65[Dix-huit autres témoins rapportent les mêmes faits, ajoutant que les compagnons du guet avaient tiré leurs épées et des injures colorées].
66Le 6 septembre, la cour a décidé pour une cause juste et raisonnable que le notaire soit appelé pour présenter sa défense sur les insultes lancées à messire Giovanni d’Ayello et qu’en sa présence avec l’accord des autres prudhommes du quartier de l’Albergheria, il soit suspendu de son office de maître du guet et qu’un autre soit nommé à sa place jusqu’à ce que l’affaire soit jugée.
67Source : Acta Curie Felicis Urbis Panormi, 5, Registri di lettere ed atti (1328-1333), éd. P. Corrao, Palerme, 1986, p. 9-17. Traduit du latin et du sicilien.
68Présenté et traduit par H. Bresc
7 - Débats et dialogues en thème de noblesse (1260-1340 environ)

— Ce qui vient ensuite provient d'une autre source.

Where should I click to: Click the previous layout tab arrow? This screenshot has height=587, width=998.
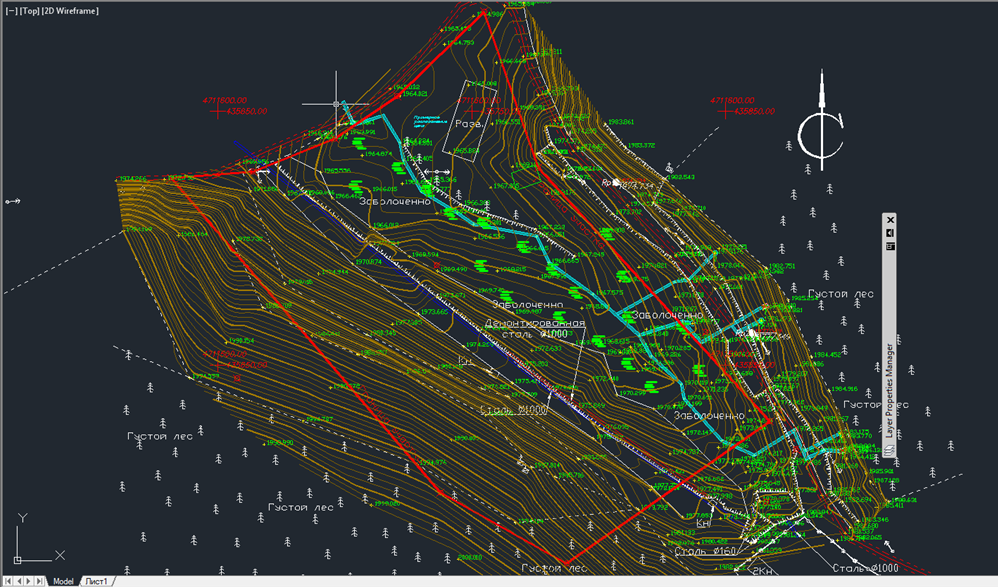pos(19,580)
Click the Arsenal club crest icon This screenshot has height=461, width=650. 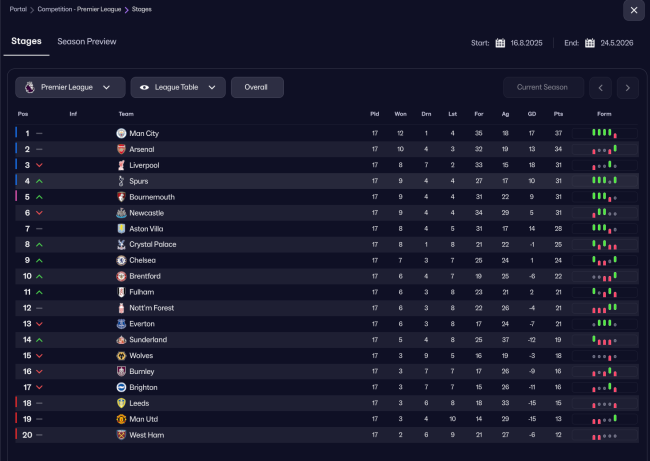coord(122,149)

69En relation avec les transformations politiques du XIIIe siècle italien et citadin, la question de la noblesse, et en particulier le problème de la définition des nobles urbains, se pose toujours plus aux intellectuels, aux chroniqueurs et aux juristes urbains. Ce débat, au départ, n’est pas limité au monde des communes, comme le rappelle la production, dans les années 1240 et à la cour de Frédéric II, d’une dispute de style universitaire qui confronte les tenants de la noblesse de sang et les défenseurs de la vertu individuelle qui, seule, peut anoblir. Cependant, le thème nobiliaire prend toute son importance en relation avec la culture rhétorique et politique d’un monde communal souvent régi, à partir du milieu du XIIIe siècle, par des gouvernements de popolo. C’est ainsi que, dans les années 1260, Brunetto Latini, notaire, chevalier, poète et magistrat florentin, exprime une théorie pratique de la noblesse qui entend concilier le sang et la vertu (texte 1). Pour bon nombre d’intellectuels communaux aux sympathies fortement ‘populaires’, l’un des problèmes les plus pressants en matière de noblesse concerne la place qu’il faudrait attribuer aux magnats, à ceux parmi les nobles qui sont, du moins partiellement, exclus de l’arène politique. En fait, il s’agit d’un problème à double face. D’une part, il n’est pas toujours aisé de distinguer les nobles magnats, dangereux et arrogants, des plus puissantes parmi les familles de popolo dont les comportements et les systèmes de valeur acquièrent une tonalité éminemment aristocratique ; c’est ce que nous laisse entendre le double portrait des Cerchi (popolani grassi) et des Donati (magnats) réalisé par Dino Compagni au début du XIVe siècle (texte 2). D’autre part, l’ambiguïté d’une noblesse urbaine qui apparaît à la fois comme un modèle partagé et un danger réel pour les communes populaires, favorise une première systématisation juridique de la matière nobiliaire. Ecrit dans les années 1340 pour commenter le XIIe livre du Code Justinien concernant les dignités, le traité de Bartole de Sassoferrato (texte 3) s’impose, alors, comme un point de départ obligé pour toute réflexion approfondie en thème de noblesse.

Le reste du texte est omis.